Q 消費税の申告方式に原則課税と簡易課税があります。選択する場合、どのような点に注意すればよいでしょうか?
A 2つの課税方式は消費税額の算出方法が異なるため、同じ収入、支出があった事業年度でも消費税納税額に違いが生じます。実際にシュミレ-ションをして比較すべきでしょう。また、簡易課税方式は、事務処理作業が原則課税方式に比べ軽減されます。選択の際にはこの点も考慮して下さい。
<解説>
1.原則課税
原則課税方式は1年間に預かった消費税額(仮受消費税)から、前払いした消費税額(仮払消費税)を差し引いて納税する方式です。前払いした消費税の方が多ければ、還付となります。 なお、期日までに次に挙げる簡易課税方式の届出を、税務署に提出しなかった場合、全ての消費税課税事業者はこの方式が適用されます。
2.簡易課税方式
簡易課税方式は、実際に前払いした消費税額(仮払消費税)は考慮せず、売上高(消費税がかかる売上高)と業種ごとに決められた一定率をもとに納税金額を算出する方式です。原則課税方式に比べ、前払いした消費税額(仮払消費税)の集計作業の手間が省けますので、計算が容易であり、日常の記帳事務が軽減されます。
3.簡易課税選択の際の注意点
・簡易課税制度を選択・取りやめするにはそれぞれ届出が必要です。それぞれの届出の期限は、簡易課税制度を選択、または、取りやめしたい事業が始まる前日までです。

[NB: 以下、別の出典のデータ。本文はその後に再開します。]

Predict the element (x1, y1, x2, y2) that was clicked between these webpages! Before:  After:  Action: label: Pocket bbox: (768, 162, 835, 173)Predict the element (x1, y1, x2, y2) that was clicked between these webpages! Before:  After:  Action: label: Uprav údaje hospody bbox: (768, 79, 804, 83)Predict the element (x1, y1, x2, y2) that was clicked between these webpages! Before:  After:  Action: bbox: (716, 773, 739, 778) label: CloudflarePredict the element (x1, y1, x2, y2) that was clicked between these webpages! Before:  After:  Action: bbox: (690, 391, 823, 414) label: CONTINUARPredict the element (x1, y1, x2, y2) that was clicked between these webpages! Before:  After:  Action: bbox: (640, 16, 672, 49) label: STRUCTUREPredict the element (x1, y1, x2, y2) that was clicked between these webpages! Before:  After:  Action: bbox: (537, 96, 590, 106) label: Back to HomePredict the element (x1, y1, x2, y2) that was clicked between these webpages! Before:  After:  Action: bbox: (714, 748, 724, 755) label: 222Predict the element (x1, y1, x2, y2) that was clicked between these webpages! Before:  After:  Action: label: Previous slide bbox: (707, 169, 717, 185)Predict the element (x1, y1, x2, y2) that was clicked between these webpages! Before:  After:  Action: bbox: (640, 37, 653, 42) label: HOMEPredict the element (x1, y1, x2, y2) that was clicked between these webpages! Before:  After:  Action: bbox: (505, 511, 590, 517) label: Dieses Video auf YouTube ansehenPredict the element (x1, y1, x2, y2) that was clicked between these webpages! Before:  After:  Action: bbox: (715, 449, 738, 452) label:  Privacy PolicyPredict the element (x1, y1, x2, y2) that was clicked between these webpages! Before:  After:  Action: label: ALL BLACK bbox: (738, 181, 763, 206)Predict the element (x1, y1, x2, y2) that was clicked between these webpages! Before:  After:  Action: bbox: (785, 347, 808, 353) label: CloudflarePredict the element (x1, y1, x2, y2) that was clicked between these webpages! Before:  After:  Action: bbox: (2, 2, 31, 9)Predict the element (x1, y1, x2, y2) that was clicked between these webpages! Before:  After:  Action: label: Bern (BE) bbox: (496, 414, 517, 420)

・要件として、課税事業年度の前々期の課税売上高が5,000万円以下であることが必要となります。
・一度選択すると2年間は原則課税方式に戻れません。
・簡易課税制度の場合、計算構造上、消費税の還付はありません。
~ワンポイント~
設備投資等が多額になると予想される事業年度は、前払いした消費税額(仮払消費税)が多くなるため、原則課税方式を適用しておくと消費税の還付が受けられる場合があります。
一方、役員報酬・給料などの、消費税(仮払消費税)がかからない費用が、全体の費用の多くを占める事業年度ならば、簡易課税方式が有利になる場合が多くなります。